◆ Questions ◆
**a)** Answer these questions using the CrossCode soundtrack text:
(i) Who composed the game's soundtrack?
(ii) Which track does the text say sounds like it came from a forgotten contemporary of Chrono Trigger or Secret of Mana?
(iii) What instrument in the "First Scholars" theme is described as playful?
**b)** Echo the part of the CrossCode soundtrack text between "How about something" and "its comfy confines.", inclusive.

◆ Exercise text ◆
□ □ □ □ □

Radical Fish Games’ CrossCode (playlist / longplay / VGMdb) is a thoroughly modern action role-playing game that’s emulating what a massively multiplayer online RPG would have been like had the Super Nintendo had internet connectivity. It’s filled with 16-bit AI adventurers running about while the game’s hero Lea and friends piece together the mystery of her missing memories. Every time I play the game it feels like I’m stepping into a past that never existed. A great deal of that feeling comes from composer Deniz Akbulut’s masterful soundtrack.

If I knew nothing about CrossCode whatsoever and I listened to the track “Battle 1,” I would swear it came from something I played nearly three decades ago, during the heyday of Super Nintendo RPGs. It sounds like it comes from some forgotten contemporary of Chrono Trigger or Secret of Mana.

Radical Fish Games / Deniz Akbulut / (YouTube)

How about something a little less dramatic. Like any RPG town music worth its salt, the “Rookie Harbor” theme is a soothing tune that lets players know they’re in a safe place. It’s got serious elevator music vibes, that relaxing groove that tells you nothing dramatic is going to happen until you leave its comfy confines.

Radical Fish Games / Deniz Akbulut / (YouTube)

Finally we have the “First Scholars” theme, the signature tune for the guild Lea winds up joining. Akbulut gets pretty jazzy in this one, with a playful piano and some cool little flourishes filling in the gaps. This is definitely the guild I would join if CrossCode were a real MMORPG.

Radical Fish Games / Deniz Akbulut / (YouTube)

I love me some CrossCode, and I have no doubt it will one day be considered a classic. Deniz Akbulut’s soundtrack gives it a nice head start. If you want to hear more, the composer maintains his own playlist on YouTube of the entire soundtrack, as well as DLC tunes and beta tracks that didn’t make it into the full game.


What a lovely walk down memory lane, even if this particular lane was only paved a couple years ago. We know what’s on my mind this morning, what’s on yours? Feel free to join in the open chat, and have an awesome day.

□ □ □ □ □

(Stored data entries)
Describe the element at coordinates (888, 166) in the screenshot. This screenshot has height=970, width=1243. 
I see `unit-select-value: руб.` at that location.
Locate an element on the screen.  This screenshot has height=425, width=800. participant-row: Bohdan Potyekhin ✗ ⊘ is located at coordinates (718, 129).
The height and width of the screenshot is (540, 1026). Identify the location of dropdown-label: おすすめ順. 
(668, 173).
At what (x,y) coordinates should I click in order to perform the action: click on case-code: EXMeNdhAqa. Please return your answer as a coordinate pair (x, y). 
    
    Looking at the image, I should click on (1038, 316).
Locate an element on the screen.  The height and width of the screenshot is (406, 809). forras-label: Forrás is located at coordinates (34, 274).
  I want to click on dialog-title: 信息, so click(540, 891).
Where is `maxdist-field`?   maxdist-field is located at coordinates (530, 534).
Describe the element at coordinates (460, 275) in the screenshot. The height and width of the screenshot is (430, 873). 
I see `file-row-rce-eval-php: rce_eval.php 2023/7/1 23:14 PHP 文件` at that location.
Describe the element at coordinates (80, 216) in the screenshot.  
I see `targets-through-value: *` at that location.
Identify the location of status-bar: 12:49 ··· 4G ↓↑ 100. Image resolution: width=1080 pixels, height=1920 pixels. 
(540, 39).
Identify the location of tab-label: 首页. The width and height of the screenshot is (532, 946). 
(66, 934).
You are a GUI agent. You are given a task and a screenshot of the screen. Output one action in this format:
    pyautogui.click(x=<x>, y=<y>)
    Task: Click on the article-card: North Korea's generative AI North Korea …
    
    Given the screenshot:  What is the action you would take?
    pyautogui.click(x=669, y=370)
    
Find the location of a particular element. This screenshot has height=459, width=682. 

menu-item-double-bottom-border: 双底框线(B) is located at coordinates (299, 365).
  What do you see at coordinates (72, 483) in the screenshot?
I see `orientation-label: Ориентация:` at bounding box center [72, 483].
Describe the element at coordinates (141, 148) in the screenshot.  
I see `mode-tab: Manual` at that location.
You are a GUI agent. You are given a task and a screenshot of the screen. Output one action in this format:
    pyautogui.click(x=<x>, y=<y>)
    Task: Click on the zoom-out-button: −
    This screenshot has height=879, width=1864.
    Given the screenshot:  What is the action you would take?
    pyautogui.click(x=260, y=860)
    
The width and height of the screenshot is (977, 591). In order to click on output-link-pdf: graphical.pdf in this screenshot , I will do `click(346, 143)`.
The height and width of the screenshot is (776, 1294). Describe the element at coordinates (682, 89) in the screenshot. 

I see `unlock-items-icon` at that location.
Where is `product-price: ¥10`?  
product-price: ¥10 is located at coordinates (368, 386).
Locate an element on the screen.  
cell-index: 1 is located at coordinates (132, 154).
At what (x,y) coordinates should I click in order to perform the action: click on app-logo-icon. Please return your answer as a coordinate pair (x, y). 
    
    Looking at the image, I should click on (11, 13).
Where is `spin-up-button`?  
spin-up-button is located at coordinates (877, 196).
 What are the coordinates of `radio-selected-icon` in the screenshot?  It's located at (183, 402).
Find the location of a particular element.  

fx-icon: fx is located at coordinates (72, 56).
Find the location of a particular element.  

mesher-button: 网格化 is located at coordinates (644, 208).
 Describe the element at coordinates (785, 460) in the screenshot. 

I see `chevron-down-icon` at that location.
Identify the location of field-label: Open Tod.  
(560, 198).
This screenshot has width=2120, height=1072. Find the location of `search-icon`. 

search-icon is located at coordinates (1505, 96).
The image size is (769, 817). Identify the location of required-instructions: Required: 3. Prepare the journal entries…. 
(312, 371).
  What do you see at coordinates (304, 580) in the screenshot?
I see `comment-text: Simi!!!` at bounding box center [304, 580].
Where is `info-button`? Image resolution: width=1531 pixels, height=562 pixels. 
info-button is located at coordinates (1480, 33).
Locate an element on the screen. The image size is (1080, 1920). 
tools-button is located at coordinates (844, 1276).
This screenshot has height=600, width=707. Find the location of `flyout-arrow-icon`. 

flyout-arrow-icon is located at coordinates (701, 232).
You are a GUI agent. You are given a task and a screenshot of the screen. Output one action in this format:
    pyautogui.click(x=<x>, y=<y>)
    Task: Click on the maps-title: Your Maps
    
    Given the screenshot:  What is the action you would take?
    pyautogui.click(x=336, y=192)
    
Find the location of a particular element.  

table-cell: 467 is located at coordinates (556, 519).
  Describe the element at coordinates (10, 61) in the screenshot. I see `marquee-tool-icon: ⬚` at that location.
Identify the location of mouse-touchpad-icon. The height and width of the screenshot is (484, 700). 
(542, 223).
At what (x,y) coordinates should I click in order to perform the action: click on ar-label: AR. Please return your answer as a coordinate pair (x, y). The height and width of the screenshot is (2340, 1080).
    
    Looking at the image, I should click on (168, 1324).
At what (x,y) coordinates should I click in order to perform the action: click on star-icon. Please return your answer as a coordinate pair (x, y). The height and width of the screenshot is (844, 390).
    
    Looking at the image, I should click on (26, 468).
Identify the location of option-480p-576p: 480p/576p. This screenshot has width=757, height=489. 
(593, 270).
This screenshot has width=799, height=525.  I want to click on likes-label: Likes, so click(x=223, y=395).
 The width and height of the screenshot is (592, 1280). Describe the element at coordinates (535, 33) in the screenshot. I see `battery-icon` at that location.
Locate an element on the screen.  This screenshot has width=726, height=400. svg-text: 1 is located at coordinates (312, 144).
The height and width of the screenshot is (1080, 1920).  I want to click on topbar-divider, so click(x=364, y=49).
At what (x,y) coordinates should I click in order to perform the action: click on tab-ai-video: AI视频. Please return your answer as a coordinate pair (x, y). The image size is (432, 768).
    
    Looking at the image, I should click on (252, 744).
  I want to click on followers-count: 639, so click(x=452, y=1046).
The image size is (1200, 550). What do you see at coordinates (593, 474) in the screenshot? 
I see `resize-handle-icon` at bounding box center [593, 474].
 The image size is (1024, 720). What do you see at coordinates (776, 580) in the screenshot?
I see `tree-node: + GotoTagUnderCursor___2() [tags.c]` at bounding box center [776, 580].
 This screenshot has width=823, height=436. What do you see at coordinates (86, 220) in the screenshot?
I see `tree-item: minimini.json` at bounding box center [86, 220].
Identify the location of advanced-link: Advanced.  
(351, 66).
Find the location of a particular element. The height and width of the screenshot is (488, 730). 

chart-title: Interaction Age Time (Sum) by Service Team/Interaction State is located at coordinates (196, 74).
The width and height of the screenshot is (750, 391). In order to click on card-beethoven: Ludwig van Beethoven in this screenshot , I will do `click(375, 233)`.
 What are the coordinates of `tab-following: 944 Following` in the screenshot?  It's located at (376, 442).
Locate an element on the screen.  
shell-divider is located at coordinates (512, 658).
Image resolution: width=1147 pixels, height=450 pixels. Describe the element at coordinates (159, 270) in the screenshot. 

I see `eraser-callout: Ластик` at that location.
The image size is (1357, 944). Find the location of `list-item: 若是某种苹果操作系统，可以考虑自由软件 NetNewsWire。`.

□ □ □ □ □

◆ Per-task outputs ◆
**a)**
(i) Deniz Akbulut
(ii) "Battle 1"
(iii) The piano

**b)**
How about something a little less dramatic. Like any RPG town music worth its salt, the “Rookie Harbor” theme is a soothing tune that lets players know they’re in a safe place. It’s got serious elevator music vibes, that relaxing groove that tells you nothing dramatic is going to happen until you leave its comfy confines.